Hearing Loss versus Lack of Understanding
by Garth Brears, M.S., Aud(C) Clinical Audiologist
Does someone have a hearing loss when they do not respond when questioned? For example, when I am reading the paper and my wife says something about putting out the garbage and I do not respond, do I have a hearing loss? When I talk to someone with dementia and they respond incorrectly, do they have a hearing loss? If someone is in physical or emotional pain and I make a request but they don’t respond, is that hearing loss?. Perhaps you think that in those cases there are extenuating circumstances that explain the lack of response. Consider this: If someone is at a party where there is a lot of noise and someone cannot understand the person he is speaking to, is this what it is to have a hearing loss? The truth is this no more a hearing loss than any of the above examples. This is simply what it is, which is “lack of understanding”. The point to remember is that “lack of understanding” is very different from “lack of hearing”.

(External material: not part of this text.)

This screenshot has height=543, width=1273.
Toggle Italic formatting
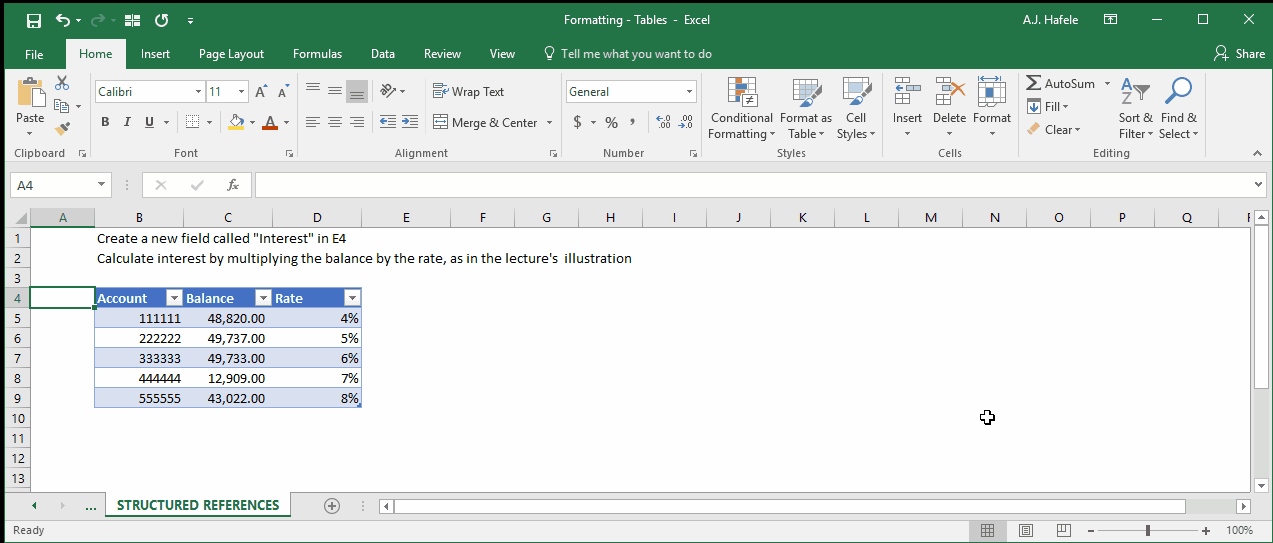(x=127, y=122)
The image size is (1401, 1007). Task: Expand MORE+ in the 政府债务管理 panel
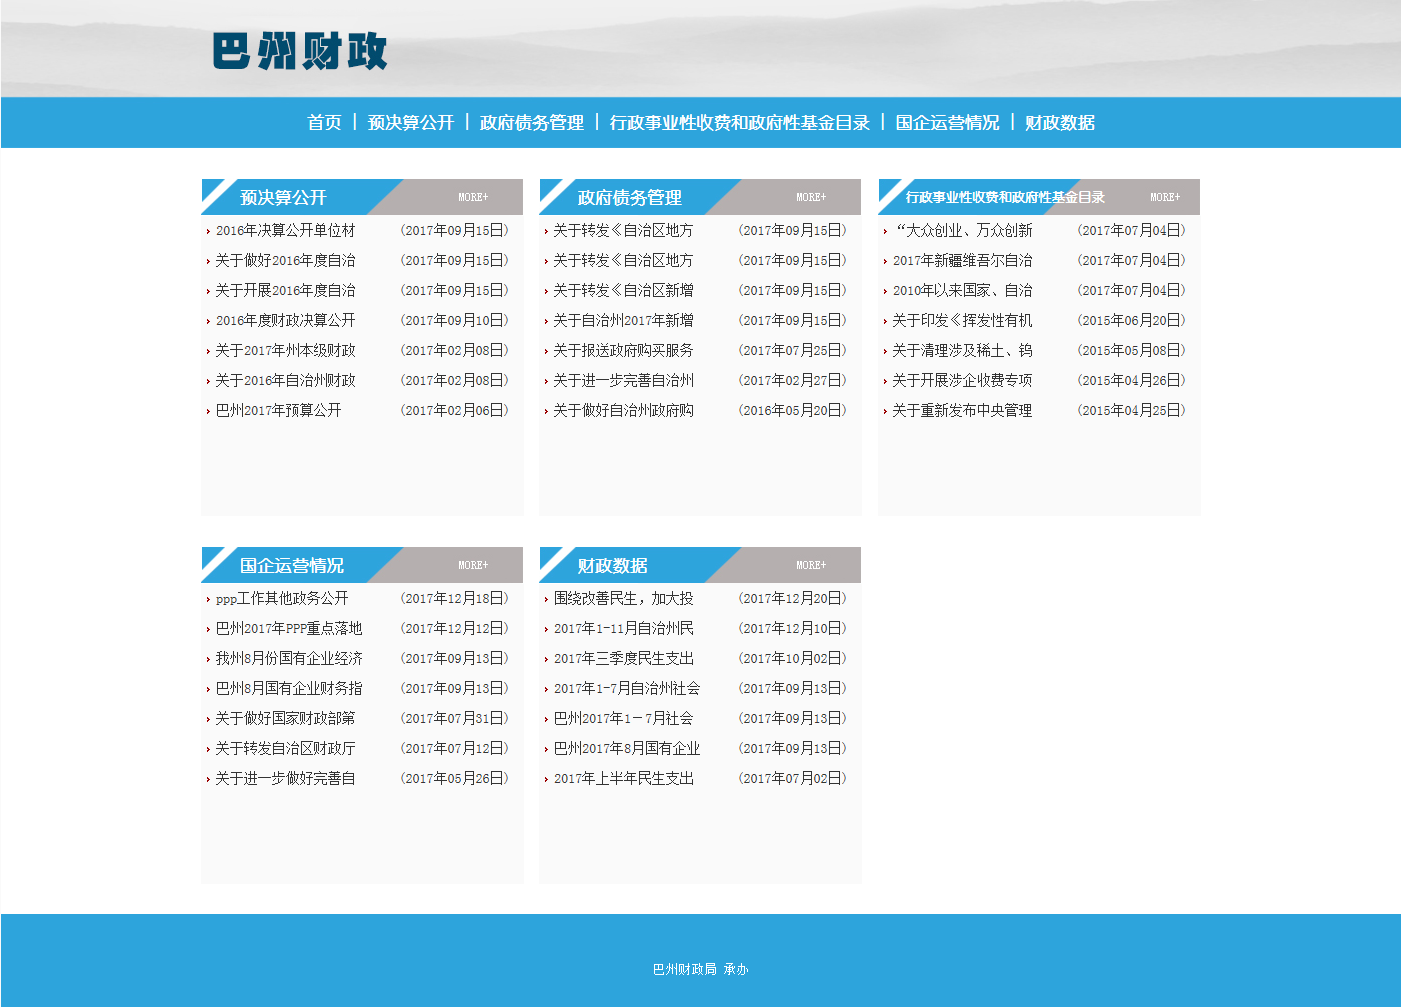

In my experience, many people assume normal hearing is the same thing as “understanding” speech, while hearing loss means “not understanding” speech. However, it is the middle step that is so easily forgotten. That is “focus”. My definition of focus is the amount of energy the brain uses in-order to process all the incoming and stored data before “understanding” takes place. Hearing speech is only one of the many streams of information that the brain is using while focusing on a speaker. Admittedly, the brain loves as much information as it can gather because less focus is then required to understand. Therefore people with normal hearing often do not need to focus as much in-order to get the same amount of understanding as someone with a hearing loss. However it is also true to say that most people with hearing loss continue to understand very well while simply utilizing more focus, even in noisy environments.